Anonymous Monk has asked for the wisdom of the Perl Monks concerning the following question:

open(MAN,"/usr/bin/man ssh |") || die "Could not fork():$!\n"; while (<MAN>) { print "found it\n" if (/DESCRIPTION/i); # tried with modifiers: m,s,i none worked. }
I posted this a while back about being able to grep a certain portion of the manpages and none of the examples worked when put into use. Something as simple as
system("man ssh >sshf"); open(MANP,"<sshf") or die "Error:$!\n"; while (<MANP>){ print "got it\n" if /DESCRIPTION/; }
doesn't work, is the man page in some kind of format that perl can't read with a regexp? I have been fiddling with this thing for a while and I simply can't figure a way to get a section of the man pages from a piped open.

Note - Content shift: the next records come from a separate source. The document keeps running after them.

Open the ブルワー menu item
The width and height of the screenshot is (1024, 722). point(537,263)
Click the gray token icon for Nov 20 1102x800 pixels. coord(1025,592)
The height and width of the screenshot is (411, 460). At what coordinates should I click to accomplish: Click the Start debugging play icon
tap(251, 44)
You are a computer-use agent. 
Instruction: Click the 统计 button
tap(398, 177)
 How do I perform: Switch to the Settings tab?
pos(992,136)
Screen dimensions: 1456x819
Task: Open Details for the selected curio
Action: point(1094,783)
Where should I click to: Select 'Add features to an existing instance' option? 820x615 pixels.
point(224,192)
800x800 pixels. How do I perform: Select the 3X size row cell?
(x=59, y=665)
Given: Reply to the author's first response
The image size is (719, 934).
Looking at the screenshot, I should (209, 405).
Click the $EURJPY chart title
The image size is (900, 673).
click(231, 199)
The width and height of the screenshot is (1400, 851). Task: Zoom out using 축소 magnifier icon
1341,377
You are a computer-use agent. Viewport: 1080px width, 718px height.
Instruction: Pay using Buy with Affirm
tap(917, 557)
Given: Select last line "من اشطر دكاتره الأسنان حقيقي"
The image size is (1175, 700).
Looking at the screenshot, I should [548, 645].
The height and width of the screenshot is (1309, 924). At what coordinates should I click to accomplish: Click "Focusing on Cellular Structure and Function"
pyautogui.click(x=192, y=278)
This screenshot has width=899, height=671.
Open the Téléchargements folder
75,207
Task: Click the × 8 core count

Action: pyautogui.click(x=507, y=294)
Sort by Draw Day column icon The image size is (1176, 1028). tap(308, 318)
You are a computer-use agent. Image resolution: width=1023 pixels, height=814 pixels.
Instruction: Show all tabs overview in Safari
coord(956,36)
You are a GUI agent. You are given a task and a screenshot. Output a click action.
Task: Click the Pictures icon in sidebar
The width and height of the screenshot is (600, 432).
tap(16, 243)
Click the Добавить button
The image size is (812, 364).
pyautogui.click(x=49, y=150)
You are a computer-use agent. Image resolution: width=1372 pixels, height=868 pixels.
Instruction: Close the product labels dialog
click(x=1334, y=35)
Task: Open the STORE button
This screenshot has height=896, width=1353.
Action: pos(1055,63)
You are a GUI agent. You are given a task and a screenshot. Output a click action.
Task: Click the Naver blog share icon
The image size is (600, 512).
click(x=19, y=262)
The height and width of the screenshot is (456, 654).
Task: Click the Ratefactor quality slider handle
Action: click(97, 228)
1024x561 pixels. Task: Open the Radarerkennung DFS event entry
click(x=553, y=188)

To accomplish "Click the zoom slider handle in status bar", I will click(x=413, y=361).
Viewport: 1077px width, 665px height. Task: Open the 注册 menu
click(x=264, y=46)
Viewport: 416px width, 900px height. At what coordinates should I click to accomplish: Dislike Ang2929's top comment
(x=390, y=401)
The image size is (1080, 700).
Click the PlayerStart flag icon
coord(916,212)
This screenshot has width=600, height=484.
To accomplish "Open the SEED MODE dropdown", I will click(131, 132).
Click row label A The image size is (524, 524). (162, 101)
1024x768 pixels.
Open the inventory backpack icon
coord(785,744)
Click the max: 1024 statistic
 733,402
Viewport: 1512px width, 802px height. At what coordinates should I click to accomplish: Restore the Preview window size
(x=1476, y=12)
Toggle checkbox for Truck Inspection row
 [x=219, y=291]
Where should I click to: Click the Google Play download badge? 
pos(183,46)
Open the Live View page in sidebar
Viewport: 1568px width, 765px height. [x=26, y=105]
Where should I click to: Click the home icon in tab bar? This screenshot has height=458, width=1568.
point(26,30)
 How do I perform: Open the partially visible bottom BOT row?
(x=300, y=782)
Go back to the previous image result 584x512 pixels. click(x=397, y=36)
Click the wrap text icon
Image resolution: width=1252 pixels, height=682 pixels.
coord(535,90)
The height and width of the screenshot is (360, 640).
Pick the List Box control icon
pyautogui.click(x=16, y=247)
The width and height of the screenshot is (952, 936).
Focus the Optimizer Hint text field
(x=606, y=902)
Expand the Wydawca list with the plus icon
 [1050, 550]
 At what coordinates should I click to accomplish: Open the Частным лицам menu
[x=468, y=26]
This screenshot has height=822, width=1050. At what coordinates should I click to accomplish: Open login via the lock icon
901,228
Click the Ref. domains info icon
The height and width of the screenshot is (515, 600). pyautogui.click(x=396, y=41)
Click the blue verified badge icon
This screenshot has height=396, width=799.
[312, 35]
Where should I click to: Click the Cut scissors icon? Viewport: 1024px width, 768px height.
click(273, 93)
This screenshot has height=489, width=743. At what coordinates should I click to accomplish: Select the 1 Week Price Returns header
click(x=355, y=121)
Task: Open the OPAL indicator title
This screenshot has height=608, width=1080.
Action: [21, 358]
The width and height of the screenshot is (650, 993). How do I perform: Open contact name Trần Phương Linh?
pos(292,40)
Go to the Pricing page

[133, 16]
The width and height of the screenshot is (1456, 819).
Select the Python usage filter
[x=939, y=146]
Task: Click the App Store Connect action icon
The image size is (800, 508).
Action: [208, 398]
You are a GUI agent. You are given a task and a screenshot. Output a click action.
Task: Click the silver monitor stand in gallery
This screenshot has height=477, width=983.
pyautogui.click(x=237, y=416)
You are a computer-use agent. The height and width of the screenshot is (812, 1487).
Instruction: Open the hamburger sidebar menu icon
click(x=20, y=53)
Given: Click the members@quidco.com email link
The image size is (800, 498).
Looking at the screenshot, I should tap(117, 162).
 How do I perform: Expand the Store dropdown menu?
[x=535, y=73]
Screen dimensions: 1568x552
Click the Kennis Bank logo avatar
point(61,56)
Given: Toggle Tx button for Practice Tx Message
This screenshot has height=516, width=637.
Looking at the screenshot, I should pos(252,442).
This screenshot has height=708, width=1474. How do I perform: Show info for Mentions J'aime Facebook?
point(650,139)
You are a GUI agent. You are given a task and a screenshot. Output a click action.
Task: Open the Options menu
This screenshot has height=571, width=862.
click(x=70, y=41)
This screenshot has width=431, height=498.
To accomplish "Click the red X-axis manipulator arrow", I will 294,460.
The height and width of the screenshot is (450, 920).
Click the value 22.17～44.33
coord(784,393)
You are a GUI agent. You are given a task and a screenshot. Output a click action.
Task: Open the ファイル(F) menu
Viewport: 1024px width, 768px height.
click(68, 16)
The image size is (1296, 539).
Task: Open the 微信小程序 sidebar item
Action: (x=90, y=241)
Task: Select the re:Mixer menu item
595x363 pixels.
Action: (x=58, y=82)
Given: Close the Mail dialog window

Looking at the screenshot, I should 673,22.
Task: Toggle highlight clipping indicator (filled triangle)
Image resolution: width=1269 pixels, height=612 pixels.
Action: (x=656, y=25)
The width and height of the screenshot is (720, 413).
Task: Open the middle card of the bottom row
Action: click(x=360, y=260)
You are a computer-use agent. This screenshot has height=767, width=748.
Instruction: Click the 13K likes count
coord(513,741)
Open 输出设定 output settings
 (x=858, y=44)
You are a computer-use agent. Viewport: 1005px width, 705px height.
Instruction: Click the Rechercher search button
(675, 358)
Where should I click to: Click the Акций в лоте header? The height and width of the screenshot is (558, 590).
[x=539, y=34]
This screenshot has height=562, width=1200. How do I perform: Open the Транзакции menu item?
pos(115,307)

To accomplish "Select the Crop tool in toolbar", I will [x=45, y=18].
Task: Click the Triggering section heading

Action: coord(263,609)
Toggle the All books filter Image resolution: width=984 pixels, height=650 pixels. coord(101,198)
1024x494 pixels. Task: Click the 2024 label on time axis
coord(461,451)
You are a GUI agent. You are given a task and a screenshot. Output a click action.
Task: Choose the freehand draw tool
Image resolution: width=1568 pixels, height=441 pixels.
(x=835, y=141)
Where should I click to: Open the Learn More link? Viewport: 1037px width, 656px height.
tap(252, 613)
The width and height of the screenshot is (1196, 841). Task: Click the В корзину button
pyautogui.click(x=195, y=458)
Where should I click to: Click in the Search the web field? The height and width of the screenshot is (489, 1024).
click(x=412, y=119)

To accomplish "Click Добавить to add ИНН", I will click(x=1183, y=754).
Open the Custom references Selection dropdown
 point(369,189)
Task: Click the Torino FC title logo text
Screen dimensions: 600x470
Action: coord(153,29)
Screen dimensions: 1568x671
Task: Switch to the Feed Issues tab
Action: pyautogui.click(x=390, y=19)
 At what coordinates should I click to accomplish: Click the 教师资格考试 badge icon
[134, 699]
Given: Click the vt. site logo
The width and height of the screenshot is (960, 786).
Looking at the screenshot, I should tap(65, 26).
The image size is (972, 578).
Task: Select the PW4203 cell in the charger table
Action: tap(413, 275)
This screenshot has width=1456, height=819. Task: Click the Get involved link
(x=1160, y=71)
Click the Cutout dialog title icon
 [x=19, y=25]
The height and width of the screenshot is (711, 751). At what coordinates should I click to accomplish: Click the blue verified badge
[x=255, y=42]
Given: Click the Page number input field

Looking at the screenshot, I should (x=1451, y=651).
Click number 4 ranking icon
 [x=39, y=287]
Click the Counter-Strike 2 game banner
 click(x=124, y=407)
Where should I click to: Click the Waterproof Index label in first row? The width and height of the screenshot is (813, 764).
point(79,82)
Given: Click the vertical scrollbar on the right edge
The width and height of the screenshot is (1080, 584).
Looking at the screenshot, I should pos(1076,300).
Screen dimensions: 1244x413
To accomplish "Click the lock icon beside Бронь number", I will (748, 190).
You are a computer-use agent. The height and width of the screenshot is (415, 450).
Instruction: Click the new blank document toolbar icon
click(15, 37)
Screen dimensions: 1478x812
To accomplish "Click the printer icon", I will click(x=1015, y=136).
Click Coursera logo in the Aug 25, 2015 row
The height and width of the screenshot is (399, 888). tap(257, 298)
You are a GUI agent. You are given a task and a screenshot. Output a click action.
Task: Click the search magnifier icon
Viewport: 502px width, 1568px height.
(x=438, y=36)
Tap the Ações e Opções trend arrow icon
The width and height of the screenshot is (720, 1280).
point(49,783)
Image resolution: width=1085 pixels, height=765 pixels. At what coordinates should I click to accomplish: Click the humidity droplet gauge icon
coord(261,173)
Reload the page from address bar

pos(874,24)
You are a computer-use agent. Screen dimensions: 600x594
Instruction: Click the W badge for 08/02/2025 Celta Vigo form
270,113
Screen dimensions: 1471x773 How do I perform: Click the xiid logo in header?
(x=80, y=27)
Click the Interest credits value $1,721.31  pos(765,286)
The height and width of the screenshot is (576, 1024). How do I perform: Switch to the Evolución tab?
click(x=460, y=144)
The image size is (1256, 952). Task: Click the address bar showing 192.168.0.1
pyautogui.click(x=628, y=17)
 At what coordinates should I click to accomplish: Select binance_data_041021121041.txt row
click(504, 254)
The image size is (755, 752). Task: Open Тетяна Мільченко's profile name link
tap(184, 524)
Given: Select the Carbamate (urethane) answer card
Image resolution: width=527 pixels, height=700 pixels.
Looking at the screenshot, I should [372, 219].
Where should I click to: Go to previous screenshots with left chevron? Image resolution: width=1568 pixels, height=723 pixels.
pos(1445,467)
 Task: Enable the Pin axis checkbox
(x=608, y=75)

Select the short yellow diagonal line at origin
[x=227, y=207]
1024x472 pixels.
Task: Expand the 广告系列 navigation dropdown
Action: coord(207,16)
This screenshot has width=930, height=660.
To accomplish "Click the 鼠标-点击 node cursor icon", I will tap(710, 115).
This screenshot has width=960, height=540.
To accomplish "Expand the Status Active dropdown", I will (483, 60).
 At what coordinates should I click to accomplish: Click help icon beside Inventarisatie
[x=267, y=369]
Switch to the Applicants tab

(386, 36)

the _DATA_ thing worked, but doesn't work for the situation I need.

All I want to be able to do is get the text from name to synopsis to description in their respective variable.

.... i tried using groff, but that was not a success I rather not use groff unless it is the only way. My dirs aren't set up in a way that I would benefit from it's use unless I ran a search for the arg to man in all my dirs and then used groff..... it would make my day if only this would only work......

open(MAN,"/usr/bin/man ssh |") or die"$!\n"; while(<MAN>){ print "work!\n" if /description/ig; }
-- side note --
open(MAN,"/usr/bin/man ssh |") or die"$!\n"; while(<MAN>){ print "work!\n" if /ssh/g; }
Things like this work, but the most important part like where I need to start the match
(NAME)->(SYNOPSIS)->(DESCRIPTION)
don't match.

An example of what I am trying to do so I am clear to all :)
---
%man ssh
SSH(1)                      System Reference Manual                     SSH(1)

NAME
     ssh - OpenSSH secure shell client (remote login program)

SYNOPSIS
     ssh -l login_name  user@hostname command

     ssh -afgknqstvxACNPTX1246 -c cipher_spec -e escape_char -i
         identity_file -l login_name -m mac_spec -o option -p port
         -L port:host:hostport -R port:host:hostport 
         user@hostname command

DESCRIPTION
     ssh (Secure Shell) is a program for logging into a remote machine and for
     executing commands on a remote machine.  It is intended to replace rlogin
     and rsh, and provide secure encrypted communications between two untrust­
     ed hosts over an insecure network.  X11 connections and arbitrary TCP/IP
     ports can also be forwarded over the secure channel.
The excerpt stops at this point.